Nor do renters currently have any options — other than to move when their lease is up — if a radon test detects high levels of the gas in their rental house or apartment and their landlord declines to fix the health hazard, said Tranter.

Homebuyers, however, do have some protections. New building code requirements enacted in 2009 has led to fewer radon gas problems in newly constructed homes, said Tranter. And the 2014 Minnesota Radon Awareness Act requires home sellers to tell potential buyers whether their home has been tested for radon gas and, if so, what has been done to fix the problem.

These changes — along with an improved economy and greater awareness about the dangers of radon — may be why there has been a threefold increase in the number of homes tested for radon since 2010, as reported by the MDH. 

Still, with only 1 percent of homes in the state tested — and 40 percent of homes containing potentially dangerous levels of the gas — we still have a long way to go.

FMI: MDH has a host of useful radon-related information on its website, including an interactive map that shows county-by-county radon levels (based on tested homes) and a list of state-certified radon contractors/mitigators. The website also includes important information about when and how to test your house — and how to interpret the results.

Comments (2)

  1. Submitted by Victoria Wilson on 01/05/2017 - 10:15 am.

    radon and houses

    Disclaimer: health issues are terribly important and, to appear insensitive or cavalier about something as horrible as lung cancer is beyond reprimand. So it is with hesitation that one confronts claims of health improving activities.
    However a tie between real estate and lung cancer would seem to imply that if: ‘The average level of radon in Minnesota’s tested homes is 4.6 pCi/L — more than three times the national average of 1.3 pCi/L.’ , Minnesotans should have higher rates of lung cancer. This site claims that rates of lung cancer deaths among MN men and women place us 39th among states.
    Taking the statistic of 600 out of 21000 radon related deaths does not appear to correlate with the claim that we dwell in high risk homes, homes that are said to have three times the exposure to radon, homes that we are confined in for much of the year due to our extreme weather.
    It just seems like there is more research to be done to understand the origination of radon related lung cancer deaths.

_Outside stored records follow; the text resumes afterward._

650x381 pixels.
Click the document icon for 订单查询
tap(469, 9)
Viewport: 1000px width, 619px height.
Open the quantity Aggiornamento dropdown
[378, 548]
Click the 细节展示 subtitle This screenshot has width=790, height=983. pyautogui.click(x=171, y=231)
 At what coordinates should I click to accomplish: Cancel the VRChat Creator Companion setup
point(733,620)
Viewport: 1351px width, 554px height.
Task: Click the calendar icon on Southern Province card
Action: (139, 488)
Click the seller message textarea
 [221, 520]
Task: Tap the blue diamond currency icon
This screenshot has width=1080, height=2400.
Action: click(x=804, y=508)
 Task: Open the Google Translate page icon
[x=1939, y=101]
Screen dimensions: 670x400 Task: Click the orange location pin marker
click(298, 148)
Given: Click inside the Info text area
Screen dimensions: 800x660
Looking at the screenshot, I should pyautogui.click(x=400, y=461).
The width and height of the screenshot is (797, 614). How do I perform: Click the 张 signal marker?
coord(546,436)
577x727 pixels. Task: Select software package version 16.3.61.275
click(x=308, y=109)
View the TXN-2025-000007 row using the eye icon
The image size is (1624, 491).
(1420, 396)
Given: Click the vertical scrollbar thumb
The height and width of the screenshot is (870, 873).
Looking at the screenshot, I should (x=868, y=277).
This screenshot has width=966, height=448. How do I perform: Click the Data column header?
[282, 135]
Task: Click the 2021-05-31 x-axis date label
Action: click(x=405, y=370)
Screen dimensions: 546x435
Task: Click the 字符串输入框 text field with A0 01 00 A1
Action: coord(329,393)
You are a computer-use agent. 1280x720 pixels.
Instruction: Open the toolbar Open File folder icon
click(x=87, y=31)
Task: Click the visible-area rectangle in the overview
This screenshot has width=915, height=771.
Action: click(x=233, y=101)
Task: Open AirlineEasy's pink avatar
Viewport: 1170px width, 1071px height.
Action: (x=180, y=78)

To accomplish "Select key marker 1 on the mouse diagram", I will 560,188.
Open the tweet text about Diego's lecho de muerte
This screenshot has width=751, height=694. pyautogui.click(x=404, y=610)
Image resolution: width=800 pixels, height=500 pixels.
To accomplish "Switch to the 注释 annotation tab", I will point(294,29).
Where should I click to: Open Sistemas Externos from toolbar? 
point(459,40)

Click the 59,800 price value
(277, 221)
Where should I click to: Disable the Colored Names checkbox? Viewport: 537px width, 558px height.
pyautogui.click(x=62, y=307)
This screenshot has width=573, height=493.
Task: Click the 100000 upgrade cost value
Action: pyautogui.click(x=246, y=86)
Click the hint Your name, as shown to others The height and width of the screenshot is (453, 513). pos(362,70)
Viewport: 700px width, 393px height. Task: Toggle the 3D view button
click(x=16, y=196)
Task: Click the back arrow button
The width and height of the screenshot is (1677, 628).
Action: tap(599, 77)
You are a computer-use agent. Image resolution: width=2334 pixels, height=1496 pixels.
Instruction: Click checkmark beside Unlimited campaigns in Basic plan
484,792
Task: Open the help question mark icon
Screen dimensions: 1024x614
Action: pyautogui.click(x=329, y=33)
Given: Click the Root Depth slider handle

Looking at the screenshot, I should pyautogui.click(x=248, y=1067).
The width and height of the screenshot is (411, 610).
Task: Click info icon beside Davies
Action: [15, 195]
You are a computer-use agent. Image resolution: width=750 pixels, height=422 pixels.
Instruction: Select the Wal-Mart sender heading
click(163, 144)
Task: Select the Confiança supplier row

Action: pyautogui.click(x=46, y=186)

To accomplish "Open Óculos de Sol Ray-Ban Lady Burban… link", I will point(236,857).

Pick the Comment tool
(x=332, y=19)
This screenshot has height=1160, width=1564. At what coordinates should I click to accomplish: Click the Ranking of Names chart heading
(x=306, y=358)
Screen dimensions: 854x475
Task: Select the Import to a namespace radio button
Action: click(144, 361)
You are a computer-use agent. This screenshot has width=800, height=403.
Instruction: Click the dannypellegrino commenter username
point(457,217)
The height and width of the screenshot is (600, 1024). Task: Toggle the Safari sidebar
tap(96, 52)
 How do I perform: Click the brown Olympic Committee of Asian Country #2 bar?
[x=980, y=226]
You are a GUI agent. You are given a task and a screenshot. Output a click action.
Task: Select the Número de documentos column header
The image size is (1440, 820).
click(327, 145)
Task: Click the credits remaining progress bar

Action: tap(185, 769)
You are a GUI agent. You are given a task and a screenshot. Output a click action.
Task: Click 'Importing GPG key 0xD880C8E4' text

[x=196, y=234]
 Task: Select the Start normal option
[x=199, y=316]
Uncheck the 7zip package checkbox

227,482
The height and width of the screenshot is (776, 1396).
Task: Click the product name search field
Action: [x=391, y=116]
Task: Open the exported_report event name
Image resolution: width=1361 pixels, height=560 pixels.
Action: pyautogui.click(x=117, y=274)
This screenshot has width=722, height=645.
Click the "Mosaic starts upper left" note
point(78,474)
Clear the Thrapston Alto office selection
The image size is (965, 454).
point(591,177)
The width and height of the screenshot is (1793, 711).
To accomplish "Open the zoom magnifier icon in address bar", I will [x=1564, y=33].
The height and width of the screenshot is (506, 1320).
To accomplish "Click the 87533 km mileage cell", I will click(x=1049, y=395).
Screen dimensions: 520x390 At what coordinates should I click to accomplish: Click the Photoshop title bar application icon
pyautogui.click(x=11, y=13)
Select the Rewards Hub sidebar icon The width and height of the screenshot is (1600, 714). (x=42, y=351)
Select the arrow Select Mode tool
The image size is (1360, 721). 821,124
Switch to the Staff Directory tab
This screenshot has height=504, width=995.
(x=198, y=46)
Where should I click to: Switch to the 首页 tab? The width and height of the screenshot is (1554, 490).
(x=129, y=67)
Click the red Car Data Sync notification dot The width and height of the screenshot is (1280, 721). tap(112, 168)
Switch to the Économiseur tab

If we are spending ($1800/home)tracking down the wrong remedy, aren’t we equally liable to our public health?

  2. Submitted by Keith Pickering on 01/05/2017 - 03:48 pm.

    Is household radon dangerous?

    Well I see it’s CDC’s annual Scare-everybody-with-radon Week again. While very large amounts of radon (as used to be seen in uranium miners in the 50s and 60s) can cause lung cancer, epidemiological evidence that radon at the low levels found in homes — even in the most radon-intense areas of the country — causes lung cancer is precisely zero. In fact, the most recent large scale study (Simeonov & Himmelstein 2015) found that the second-leading cause of lung cancer isn’t radon, it’s oxygen: living at low altitude. Radon was a weakly significant *protection* against lung cancer — even after correcting for smoking, elevation, race, education, and overall cancer rate in 2600 US counties.
    But some people’s jobs depend on doing useless & expensive radon mitigation, so I guess mere truth must take a back seat.